Everything from the line containing "Viewport: 2236px width, 1437px" down to the last line of the entries below must be transcribed exactly, and nothing else.

_Records:_
*** Block opens ***

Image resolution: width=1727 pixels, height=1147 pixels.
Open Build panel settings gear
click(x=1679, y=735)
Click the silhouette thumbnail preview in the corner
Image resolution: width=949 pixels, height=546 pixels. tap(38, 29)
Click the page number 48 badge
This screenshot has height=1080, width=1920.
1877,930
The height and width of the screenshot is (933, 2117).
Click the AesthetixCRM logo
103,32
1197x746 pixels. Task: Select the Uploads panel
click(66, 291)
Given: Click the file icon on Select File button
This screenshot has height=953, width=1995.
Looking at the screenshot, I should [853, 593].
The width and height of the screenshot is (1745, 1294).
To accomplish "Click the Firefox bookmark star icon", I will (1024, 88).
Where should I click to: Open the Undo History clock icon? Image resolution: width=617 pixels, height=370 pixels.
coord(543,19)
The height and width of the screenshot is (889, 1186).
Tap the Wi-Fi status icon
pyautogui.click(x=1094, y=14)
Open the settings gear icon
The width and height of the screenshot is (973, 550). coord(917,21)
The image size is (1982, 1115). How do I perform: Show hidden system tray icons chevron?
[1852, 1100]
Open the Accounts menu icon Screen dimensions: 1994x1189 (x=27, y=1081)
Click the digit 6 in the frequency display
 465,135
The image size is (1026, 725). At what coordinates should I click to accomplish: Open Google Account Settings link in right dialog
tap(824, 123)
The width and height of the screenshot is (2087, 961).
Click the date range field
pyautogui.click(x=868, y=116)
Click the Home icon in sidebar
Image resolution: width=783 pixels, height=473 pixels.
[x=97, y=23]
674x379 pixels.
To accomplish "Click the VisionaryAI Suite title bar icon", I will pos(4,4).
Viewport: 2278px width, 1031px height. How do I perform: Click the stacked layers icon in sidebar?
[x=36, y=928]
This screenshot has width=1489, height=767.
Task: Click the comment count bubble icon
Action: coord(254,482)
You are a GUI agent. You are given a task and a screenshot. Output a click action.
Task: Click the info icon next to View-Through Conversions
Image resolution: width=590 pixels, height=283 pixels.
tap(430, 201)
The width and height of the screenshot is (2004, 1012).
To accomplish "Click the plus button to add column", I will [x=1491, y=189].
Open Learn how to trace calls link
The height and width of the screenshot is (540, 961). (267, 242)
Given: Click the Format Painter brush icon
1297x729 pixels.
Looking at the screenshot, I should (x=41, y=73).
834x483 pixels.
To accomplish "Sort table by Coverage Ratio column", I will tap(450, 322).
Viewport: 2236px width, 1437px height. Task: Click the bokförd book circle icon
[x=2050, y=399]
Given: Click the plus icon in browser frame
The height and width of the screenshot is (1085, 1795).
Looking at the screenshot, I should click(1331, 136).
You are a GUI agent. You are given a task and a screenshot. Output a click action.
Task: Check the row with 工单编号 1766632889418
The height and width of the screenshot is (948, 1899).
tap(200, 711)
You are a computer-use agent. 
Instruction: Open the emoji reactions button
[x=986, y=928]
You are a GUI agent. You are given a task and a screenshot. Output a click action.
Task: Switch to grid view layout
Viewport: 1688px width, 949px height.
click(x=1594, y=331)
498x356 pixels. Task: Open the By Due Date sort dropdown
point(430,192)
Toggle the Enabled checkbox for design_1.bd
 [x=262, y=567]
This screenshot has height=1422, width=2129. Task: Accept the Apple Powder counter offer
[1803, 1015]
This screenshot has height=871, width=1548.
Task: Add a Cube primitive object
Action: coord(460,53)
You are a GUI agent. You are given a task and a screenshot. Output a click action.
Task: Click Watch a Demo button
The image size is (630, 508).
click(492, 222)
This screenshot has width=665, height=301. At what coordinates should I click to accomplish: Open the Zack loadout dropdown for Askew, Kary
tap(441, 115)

*** Block closes ***

_Exercise solution:_
Viewport: 2236px width, 1437px height. Task: Click the bokförd book circle icon
[x=2050, y=399]
Given: Click the plus icon in browser frame
The height and width of the screenshot is (1085, 1795).
Looking at the screenshot, I should click(1331, 136).
You are a GUI agent. You are given a task and a screenshot. Output a click action.
Task: Check the row with 工单编号 1766632889418
The height and width of the screenshot is (948, 1899).
tap(200, 711)
You are a computer-use agent. 
Instruction: Open the emoji reactions button
[x=986, y=928]
You are a GUI agent. You are given a task and a screenshot. Output a click action.
Task: Switch to grid view layout
Viewport: 1688px width, 949px height.
click(x=1594, y=331)
498x356 pixels. Task: Open the By Due Date sort dropdown
point(430,192)
Toggle the Enabled checkbox for design_1.bd
 [x=262, y=567]
This screenshot has height=1422, width=2129. Task: Accept the Apple Powder counter offer
[1803, 1015]
This screenshot has height=871, width=1548.
Task: Add a Cube primitive object
Action: coord(460,53)
You are a GUI agent. You are given a task and a screenshot. Output a click action.
Task: Click Watch a Demo button
The image size is (630, 508).
click(492, 222)
This screenshot has width=665, height=301. At what coordinates should I click to accomplish: Open the Zack loadout dropdown for Askew, Kary
tap(441, 115)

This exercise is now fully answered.